Fakat göçle beraber değişen toplumsal doku ve gündelik hayatın ritmi içinde bu unsurlar artık eski etkileme gücünde değiller. Metropollerde seçmen ile seçilen arasındaki selam mesafesi ilişki kaybolmuş durumda birincisi. İkincisi metropollerde aile-sülale gibi aidiyetlerin yerine siyasi ve kültürel kimlikler ve aidiyetler alıyor. Dolayısıyla tanış olmak, hemşeri olmak gibi unsurlar eski bildik güçlerinde çalışmıyor. Üçüncüsü de metropollerde artık seçmen neyin yerel hizmet, neyin merkezi hükümetin hizmeti olduğunu çok da ayıramıyor artık.
Şu anda 11 metropolde seçmenin yüzde 52’sinin yaşadığını, yerel seçimlerde 30 büyükşehirde seçmenin yüzde 76’sının büyükşehir belediye başkanlığı için oy vereceğini anımsatalım.
Dolayısıyla seçmenin yarıdan fazlası için artık yerel seçim ile genel seçim tercih farklılaşması en aza inecek.
Bir de bu tabloya genel rengini verecek olan siyasi kutuplaşma üzerinden bakınca, bu fark metropollerde neredeyse sıfıra yaklaşacak. Çok muhtemel ki tüm ülkede yerel ve genel seçim tercihlerindeki farklılaşma çok, ama çok az olacak.
Bu durumda da yerel seçimde partilerin kazandıkları belediye başkanlıkları sayıları kadar belki de daha çok, ülke genelinde aldıkları oy oranları önemli olacak. Çünkü bu oy oranları üzerinden partiler ve seçmen Cumhurbaşkanlığı seçimine yönelik pozisyon belirleyecek.

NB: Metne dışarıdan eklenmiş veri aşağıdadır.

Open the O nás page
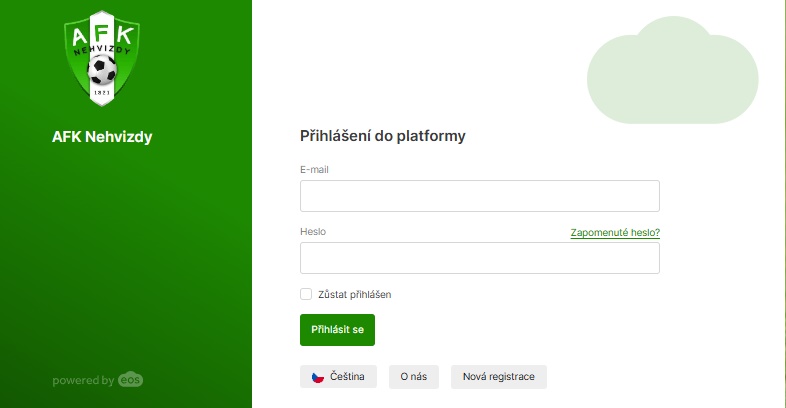The width and height of the screenshot is (786, 408). pos(414,376)
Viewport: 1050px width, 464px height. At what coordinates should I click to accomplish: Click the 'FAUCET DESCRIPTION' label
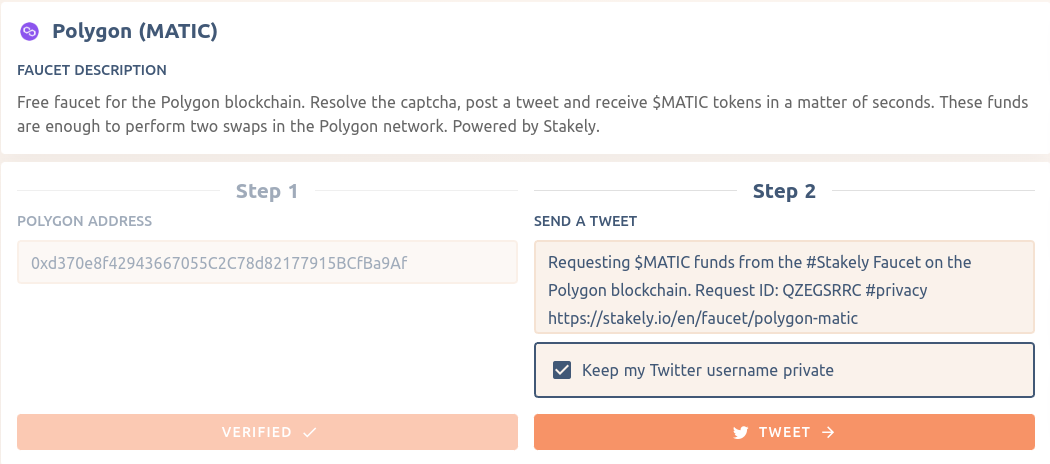pos(92,70)
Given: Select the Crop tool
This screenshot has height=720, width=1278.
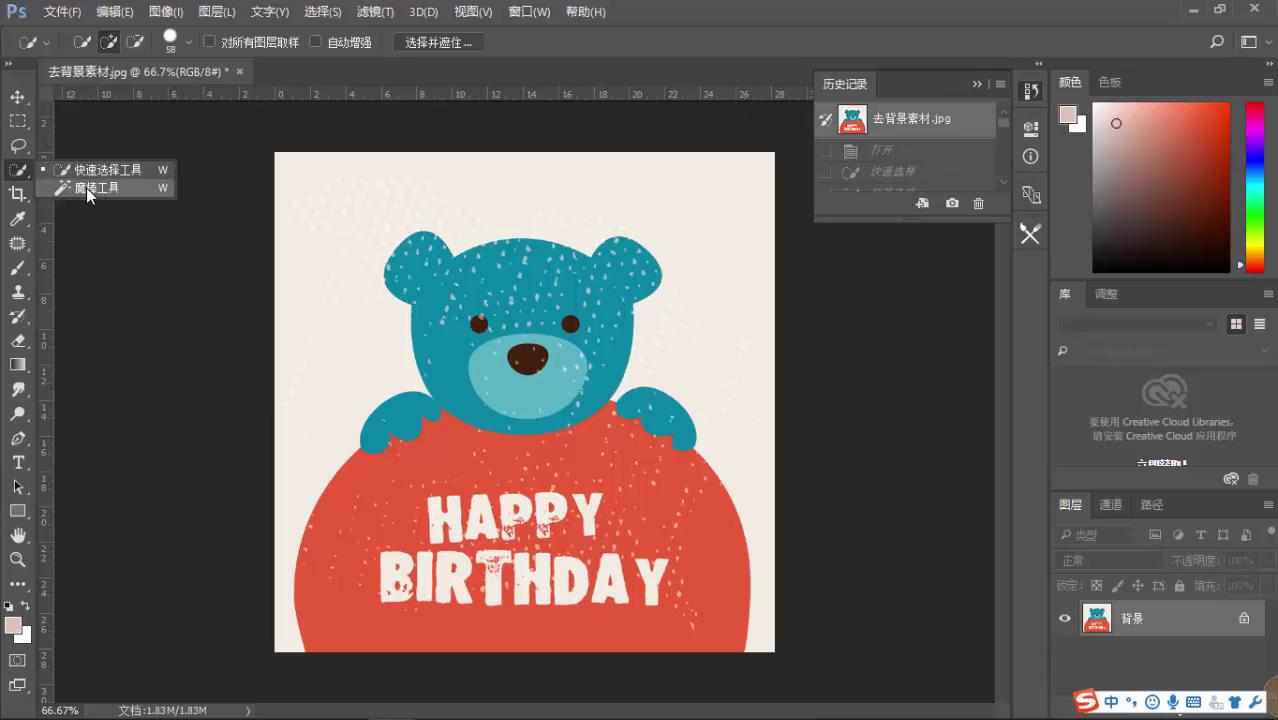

Partilerin yerel seçime yönelik beklentilerini, strateji ve taktiklerini belirleyen şeyin bu olduğu kanaatindeyim ben. Diğerleri henüz adaylarının tümünü açıklamadığı için bilemiyoruz ama açıklanan Ak Parti adaylarına bakılınca bu taktik belirginleşiyor. Diyarbakır’da Galip Ensarioğlu, İzmir’de Binali Yıldırım gibi başkanlık seçimini kazamasalar bile yerel oyu en yükseğe çıkaracağı varsayılan adaylar açıklanması bunun kanıtı. Örneğin İzmir’de Binali Yıldırım’ın oyu Ak Parti’nin ülke ortalamasından her 10 puan geride olursa Ak Partinin ülke ortalamasında da 0,5 puan gerilemesi demek. İstanbul’da ise bu etki 2 puan seviyesinde.

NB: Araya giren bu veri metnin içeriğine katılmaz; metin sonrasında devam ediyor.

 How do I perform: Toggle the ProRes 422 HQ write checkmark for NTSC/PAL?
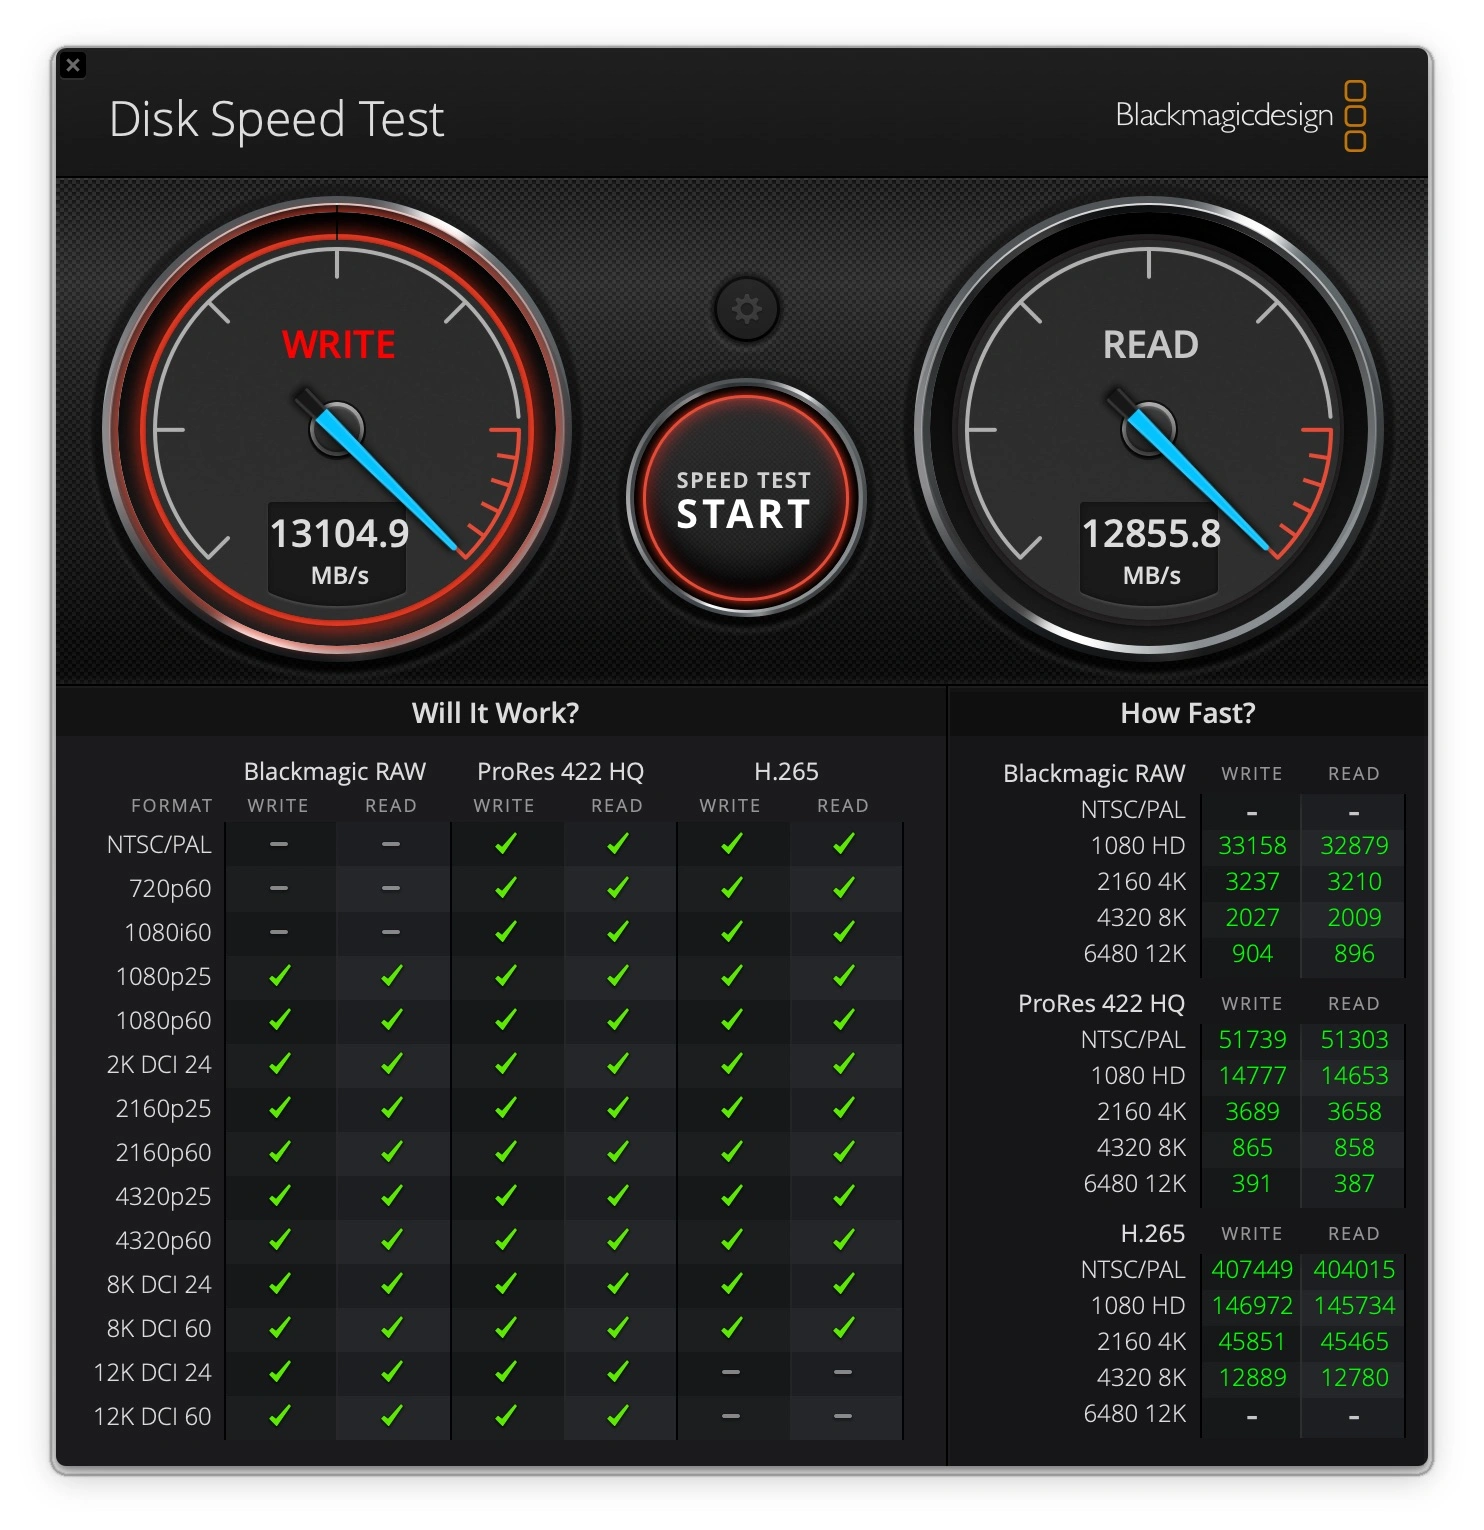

Hesaplar ne olursa olsun, her parti yerel seçimin ertesi günü ulaştığı oy oranına göre geri kalan iki etap için strateji ve taktiğini gözden geçirecek ve belki de değiştirecek.
Seçmen açısından bakılınca ise, yerel ve genel seçim tercihi giderek birbirine benzer hale geleceğine göre, hangi dürtüler seçmenin seçim tercihini belirleyecek? Bu konuda üç temel dinamik var.
Birinci dinamik hanenin geçimi. Ülkedeki kabaca 19 milyon hanenin dörtte biri, yaklaşık 14 milyon dolayında seçmenin olduğu 4,5 milyon hanede gelir giderden fazla. Bu haneler tasarruf yapabilen haneler. 19 Milyon hanenin yarısı için yani kabaca 38 milyon seçmen için hanenin geliri ile gideri denk. Bir bakıma geçiniyorlar ama bu geçim asgari hayatı sürdürmeye yetecek biçimde bir geçim. Bu haneler için iş ve maaş/ücret varsa geçim var, yoksa geçim yok. Bu haneler için hayat sıfır veya bir ekseninde. Geri kalan dörtte birlik dilimdeki hanelerin yarısı aile dayanışmaları ile geliri ile gideri arasındaki farkı kapatabilirken, diğer yarısı ise “imdat” diyor.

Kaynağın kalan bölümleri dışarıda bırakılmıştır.